Proposed late-1990s American football league

The FanOwnership Football League (FOFL) was a proposed professional American football league developed in the mid-1990s as part of a wave of attempts to create an alternative spring football product.

The league's was the brainchild of the United States Football League founder David Dixon and he pursued franchises in several major U.S. markets, with a fan ownership component, but the venture never progressed beyond its planning stages.

==League development==
Plans for the FanOwnership Football League emerged publicly in 1996 when investors in Tampa Bay announced their intention to secure a franchise. Early outlines described a league designed to fill the NFL's offseason, playing a spring schedule and targeting cities that blended strong football cultures with available stadium dates. The plan was for the teams to be individually owned (with initial cost of $5 million to $6 million per franchise), however they'll be require to sell 70% of ownership to fans within three years. The FOFL planned was to play a 24-game schedule running from July 4 to the end of November, following with a two-week playoff series. The championship game was supposed to be held around Thanksgiving Day.

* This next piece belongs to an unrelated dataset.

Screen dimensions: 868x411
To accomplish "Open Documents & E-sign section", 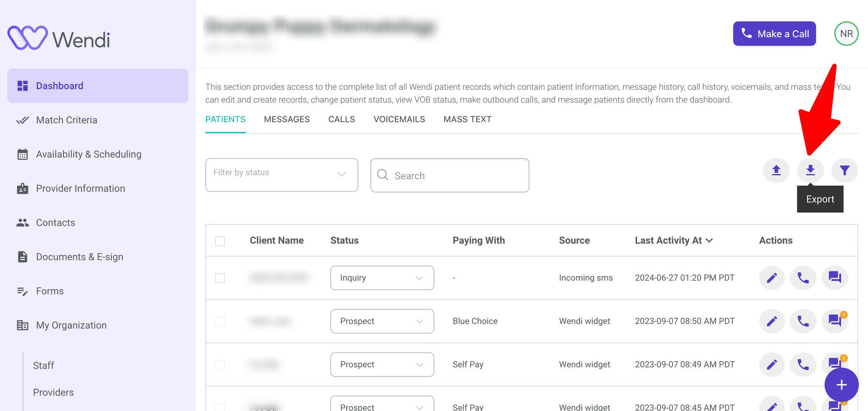I will click(79, 257).
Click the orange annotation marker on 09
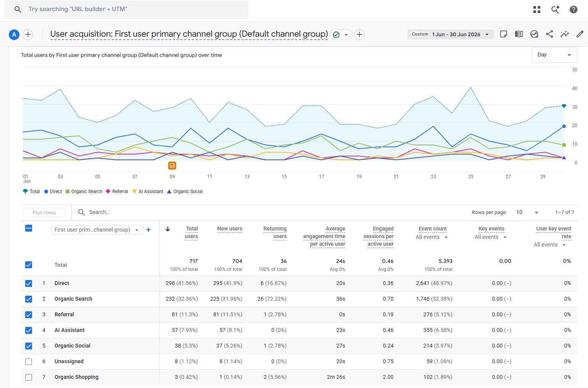The width and height of the screenshot is (588, 388). [172, 166]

By late 1996, the FOFL had also set its sights on the West Coast. San Jose was among the markets approached, with reports noting that league executives were evaluating the region's facilities and potential ownership groups. The San Jose franchise was intended to be part of the league inaugural slate of eight teams.

==Markets and organization==
Tentative league plans called for eight franchises located across major and mid-sized U.S. markets. Confirmed target cities included:
- Tampa Bay, Florida
- San Jose, California

Other prospective markets were not publicly finalized, though league spokespeople described national ambitions and ongoing discussions with multiple ownership groups in 11 other cities, including New York, Boston, Washington, D.C., Dallas, San Antonio, Houston, Orlando, Los Angeles and Detroit.

==Stadium plans==
The Tampa Bay group explored playing in city-owned venues large enough to accommodate professional outdoor football. San Jose's prospective franchise considered multiple area stadiums, though none were formally announced as a committed home field before the project stalled.

==Demise==
Despite initial investor interest and market evaluation, the league never reached the stage of formal team announcements, scheduling, or player signings. By early 1997, public communication ceased. The league would later try to merge with the International Football Federation but both leagues dissolved without launching a season.